**ACTION ITEM**
Every line below that contains the word "dropdown" must be copied.

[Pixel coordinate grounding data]
--- START ---

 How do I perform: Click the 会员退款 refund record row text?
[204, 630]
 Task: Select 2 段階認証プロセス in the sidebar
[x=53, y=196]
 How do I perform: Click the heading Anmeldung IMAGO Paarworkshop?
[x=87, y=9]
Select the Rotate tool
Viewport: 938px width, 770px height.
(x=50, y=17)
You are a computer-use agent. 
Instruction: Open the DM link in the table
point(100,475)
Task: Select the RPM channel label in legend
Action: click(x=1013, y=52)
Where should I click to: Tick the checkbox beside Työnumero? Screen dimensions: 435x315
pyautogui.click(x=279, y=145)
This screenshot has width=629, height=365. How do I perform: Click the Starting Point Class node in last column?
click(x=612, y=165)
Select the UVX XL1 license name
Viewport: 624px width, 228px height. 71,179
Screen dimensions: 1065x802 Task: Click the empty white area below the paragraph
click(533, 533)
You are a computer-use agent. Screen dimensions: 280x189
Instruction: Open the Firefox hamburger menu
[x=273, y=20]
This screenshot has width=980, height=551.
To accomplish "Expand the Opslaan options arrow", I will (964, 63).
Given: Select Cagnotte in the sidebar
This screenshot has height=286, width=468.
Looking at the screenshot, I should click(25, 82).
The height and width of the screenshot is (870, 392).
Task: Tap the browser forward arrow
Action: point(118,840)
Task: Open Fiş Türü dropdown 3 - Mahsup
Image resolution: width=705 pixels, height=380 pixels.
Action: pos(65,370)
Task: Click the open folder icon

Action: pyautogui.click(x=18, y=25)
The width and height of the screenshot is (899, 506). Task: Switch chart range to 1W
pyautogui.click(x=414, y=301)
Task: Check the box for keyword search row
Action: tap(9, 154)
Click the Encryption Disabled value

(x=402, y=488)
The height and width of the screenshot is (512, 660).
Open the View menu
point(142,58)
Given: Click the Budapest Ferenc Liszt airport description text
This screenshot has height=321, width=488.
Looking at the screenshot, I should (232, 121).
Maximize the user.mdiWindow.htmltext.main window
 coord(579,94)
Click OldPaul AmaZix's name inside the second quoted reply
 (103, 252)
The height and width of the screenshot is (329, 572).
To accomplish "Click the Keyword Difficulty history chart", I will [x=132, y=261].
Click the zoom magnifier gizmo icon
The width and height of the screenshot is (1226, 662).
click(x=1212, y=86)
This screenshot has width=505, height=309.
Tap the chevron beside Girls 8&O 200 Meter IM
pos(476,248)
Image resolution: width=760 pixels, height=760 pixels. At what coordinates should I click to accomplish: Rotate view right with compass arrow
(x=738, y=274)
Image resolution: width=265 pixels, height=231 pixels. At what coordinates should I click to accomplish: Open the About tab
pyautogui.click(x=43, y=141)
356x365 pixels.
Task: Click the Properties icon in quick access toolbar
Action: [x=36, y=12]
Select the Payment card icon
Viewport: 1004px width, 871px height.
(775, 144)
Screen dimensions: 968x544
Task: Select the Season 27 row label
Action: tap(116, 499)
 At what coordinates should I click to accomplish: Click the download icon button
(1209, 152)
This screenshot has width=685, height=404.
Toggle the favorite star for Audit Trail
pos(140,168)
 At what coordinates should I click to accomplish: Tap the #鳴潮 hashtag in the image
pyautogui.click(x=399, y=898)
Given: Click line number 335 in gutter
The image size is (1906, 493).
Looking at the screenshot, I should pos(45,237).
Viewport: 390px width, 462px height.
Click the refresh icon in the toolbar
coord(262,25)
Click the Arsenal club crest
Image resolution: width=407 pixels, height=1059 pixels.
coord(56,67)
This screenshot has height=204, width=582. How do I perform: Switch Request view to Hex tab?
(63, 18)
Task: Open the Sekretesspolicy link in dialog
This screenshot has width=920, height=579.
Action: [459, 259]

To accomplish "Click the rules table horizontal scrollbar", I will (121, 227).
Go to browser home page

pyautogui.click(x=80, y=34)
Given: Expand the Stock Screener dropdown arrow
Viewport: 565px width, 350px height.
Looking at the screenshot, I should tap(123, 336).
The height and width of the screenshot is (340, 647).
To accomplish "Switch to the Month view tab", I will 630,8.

--- END ---

**EXERCISE OUTPUT**
Task: Open Fiş Türü dropdown 3 - Mahsup
Given: Expand the Stock Screener dropdown arrow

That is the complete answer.